> **EXERCISE BRIEF**
Recast everything below, from the line containing "Play the video" down to the line containing "Action: coord(133,30)", as a Markdown table with the columns Number and Line Text. Number each line and leave out the blank ones.

> **SOURCE DATA**

------------------------------

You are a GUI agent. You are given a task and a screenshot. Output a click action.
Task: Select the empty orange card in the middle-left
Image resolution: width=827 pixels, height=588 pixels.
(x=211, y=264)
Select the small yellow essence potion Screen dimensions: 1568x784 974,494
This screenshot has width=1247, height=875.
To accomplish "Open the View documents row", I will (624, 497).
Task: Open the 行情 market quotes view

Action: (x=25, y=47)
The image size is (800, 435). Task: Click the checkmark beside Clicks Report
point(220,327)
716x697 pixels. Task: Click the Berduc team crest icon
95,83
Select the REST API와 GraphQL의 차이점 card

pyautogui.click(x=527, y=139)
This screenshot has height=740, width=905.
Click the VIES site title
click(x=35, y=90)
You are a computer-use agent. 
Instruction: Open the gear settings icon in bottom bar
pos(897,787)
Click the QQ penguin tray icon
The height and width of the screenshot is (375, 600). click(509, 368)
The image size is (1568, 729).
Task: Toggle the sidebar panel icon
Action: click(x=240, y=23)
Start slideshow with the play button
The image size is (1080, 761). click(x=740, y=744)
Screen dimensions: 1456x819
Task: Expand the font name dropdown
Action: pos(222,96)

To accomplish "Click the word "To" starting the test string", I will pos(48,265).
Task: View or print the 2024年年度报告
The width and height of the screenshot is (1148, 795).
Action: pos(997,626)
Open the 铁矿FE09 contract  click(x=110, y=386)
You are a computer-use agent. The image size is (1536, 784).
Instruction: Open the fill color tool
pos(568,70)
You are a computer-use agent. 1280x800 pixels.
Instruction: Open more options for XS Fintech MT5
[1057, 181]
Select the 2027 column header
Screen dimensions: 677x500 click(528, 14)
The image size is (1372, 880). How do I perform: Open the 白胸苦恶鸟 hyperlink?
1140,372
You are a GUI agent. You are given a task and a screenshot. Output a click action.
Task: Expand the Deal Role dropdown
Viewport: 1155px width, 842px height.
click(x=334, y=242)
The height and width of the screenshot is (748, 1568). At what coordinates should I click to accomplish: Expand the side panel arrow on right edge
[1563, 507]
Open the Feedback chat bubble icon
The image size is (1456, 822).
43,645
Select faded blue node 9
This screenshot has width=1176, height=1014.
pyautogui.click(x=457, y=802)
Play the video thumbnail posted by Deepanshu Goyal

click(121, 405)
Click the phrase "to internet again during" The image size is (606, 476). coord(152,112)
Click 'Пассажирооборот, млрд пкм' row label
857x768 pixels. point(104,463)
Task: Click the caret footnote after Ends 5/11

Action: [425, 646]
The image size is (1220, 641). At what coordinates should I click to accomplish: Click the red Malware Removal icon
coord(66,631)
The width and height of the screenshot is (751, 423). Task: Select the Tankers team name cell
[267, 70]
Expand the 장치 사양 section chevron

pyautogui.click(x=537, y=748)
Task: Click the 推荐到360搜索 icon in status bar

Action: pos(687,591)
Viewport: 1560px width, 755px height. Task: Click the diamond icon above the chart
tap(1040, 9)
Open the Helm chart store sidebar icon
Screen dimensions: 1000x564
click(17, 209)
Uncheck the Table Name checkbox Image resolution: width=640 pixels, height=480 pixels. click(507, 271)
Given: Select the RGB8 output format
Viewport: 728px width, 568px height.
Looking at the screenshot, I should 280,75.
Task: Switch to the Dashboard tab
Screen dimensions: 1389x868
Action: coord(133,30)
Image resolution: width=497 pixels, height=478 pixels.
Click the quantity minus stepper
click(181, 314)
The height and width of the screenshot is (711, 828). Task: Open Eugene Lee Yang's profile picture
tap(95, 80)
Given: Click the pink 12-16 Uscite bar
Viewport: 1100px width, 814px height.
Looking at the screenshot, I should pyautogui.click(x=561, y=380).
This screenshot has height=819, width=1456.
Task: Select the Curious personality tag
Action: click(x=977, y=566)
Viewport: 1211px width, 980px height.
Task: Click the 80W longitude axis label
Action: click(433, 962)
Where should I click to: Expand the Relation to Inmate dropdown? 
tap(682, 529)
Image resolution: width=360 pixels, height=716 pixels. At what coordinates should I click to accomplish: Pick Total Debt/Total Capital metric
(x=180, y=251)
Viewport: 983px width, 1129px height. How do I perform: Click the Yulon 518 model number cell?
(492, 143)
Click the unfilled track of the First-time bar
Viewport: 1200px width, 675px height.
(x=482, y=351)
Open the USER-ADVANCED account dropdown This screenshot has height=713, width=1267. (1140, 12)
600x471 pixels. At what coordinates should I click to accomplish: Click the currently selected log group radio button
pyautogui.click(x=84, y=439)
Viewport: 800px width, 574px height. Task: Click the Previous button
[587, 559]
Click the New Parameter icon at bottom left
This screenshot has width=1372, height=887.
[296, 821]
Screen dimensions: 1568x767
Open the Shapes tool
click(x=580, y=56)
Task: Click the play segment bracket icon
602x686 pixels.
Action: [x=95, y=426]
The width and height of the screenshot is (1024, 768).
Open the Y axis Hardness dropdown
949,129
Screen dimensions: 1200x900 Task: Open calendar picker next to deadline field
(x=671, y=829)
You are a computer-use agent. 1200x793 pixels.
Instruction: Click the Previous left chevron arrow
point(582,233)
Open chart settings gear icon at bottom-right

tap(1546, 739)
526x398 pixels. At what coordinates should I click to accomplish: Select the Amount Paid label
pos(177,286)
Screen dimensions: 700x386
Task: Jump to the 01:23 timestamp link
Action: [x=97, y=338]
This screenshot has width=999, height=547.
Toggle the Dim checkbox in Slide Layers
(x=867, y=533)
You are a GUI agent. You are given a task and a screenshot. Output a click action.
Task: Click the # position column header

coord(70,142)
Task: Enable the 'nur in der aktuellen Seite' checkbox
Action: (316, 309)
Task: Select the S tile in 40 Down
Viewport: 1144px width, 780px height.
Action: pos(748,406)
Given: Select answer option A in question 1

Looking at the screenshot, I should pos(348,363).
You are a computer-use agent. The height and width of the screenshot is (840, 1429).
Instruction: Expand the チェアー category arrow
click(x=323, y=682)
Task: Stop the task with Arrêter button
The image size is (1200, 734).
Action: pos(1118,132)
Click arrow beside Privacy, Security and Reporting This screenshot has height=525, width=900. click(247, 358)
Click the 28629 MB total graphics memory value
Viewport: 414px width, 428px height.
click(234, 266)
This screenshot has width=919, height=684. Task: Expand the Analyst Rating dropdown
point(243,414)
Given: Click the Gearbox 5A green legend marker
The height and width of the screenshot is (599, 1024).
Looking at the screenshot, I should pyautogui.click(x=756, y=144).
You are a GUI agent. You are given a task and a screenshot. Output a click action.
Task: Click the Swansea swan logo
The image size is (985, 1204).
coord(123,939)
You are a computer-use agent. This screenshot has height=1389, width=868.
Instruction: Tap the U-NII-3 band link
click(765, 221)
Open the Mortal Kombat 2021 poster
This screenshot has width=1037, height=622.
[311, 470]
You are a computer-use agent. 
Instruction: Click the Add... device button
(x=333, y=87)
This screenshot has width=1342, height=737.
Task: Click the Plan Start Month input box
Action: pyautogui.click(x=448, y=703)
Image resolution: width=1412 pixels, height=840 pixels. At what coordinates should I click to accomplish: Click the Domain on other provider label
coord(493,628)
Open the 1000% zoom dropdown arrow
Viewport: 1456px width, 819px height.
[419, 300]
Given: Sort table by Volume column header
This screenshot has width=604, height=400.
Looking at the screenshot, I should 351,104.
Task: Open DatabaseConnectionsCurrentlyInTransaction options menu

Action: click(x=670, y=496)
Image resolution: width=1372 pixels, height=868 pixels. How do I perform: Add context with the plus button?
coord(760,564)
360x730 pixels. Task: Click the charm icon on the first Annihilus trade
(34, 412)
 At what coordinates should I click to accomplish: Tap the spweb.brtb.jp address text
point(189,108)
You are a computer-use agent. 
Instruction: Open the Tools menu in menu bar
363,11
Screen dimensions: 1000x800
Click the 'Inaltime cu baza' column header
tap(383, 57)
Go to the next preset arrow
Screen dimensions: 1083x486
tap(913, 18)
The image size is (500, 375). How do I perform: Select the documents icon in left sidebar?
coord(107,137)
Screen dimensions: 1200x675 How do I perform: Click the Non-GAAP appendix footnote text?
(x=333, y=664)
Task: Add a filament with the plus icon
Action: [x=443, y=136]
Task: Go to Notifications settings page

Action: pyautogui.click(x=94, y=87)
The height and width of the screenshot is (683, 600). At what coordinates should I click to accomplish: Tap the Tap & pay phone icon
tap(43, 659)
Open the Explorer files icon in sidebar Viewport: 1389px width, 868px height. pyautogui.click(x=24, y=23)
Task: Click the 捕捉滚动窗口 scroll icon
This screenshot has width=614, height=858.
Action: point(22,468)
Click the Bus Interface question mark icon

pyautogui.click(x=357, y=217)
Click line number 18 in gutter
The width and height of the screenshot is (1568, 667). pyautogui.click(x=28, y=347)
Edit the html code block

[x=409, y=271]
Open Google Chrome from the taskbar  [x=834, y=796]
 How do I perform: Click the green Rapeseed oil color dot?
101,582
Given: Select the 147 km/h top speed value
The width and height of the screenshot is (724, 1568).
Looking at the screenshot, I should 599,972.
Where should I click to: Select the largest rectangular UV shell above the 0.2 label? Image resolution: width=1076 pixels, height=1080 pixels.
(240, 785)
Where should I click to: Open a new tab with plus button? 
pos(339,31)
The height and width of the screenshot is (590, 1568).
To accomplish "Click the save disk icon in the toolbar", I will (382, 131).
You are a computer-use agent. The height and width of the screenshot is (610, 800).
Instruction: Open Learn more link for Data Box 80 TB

------------------------------

> **EXERCISE RESPONSE**
| Number | Line Text |
|---|---|
| 1 | Play the video thumbnail posted by Deepanshu Goyal |
| 2 | click(121, 405) |
| 3 | Click the phrase "to internet again during" The image size is (606, 476). coord(152,112) |
| 4 | Click 'Пассажирооборот, млрд пкм' row label |
| 5 | 857x768 pixels. point(104,463) |
| 6 | Task: Click the caret footnote after Ends 5/11 |
| 7 | Action: [425, 646] |
| 8 | The image size is (1220, 641). At what coordinates should I click to accomplish: Click the red Malware Removal icon |
| 9 | coord(66,631) |
| 10 | The width and height of the screenshot is (751, 423). Task: Select the Tankers team name cell |
| 11 | [267, 70] |
| 12 | Expand the 장치 사양 section chevron |
| 13 | pyautogui.click(x=537, y=748) |
| 14 | Task: Click the 推荐到360搜索 icon in status bar |
| 15 | Action: pos(687,591) |
| 16 | Viewport: 1560px width, 755px height. Task: Click the diamond icon above the chart |
| 17 | tap(1040, 9) |
| 18 | Open the Helm chart store sidebar icon |
| 19 | Screen dimensions: 1000x564 |
| 20 | click(17, 209) |
| 21 | Uncheck the Table Name checkbox Image resolution: width=640 pixels, height=480 pixels. click(507, 271) |
| 22 | Given: Select the RGB8 output format |
| 23 | Viewport: 728px width, 568px height. |
| 24 | Looking at the screenshot, I should 280,75. |
| 25 | Task: Switch to the Dashboard tab |
| 26 | Screen dimensions: 1389x868 |
| 27 | Action: coord(133,30) |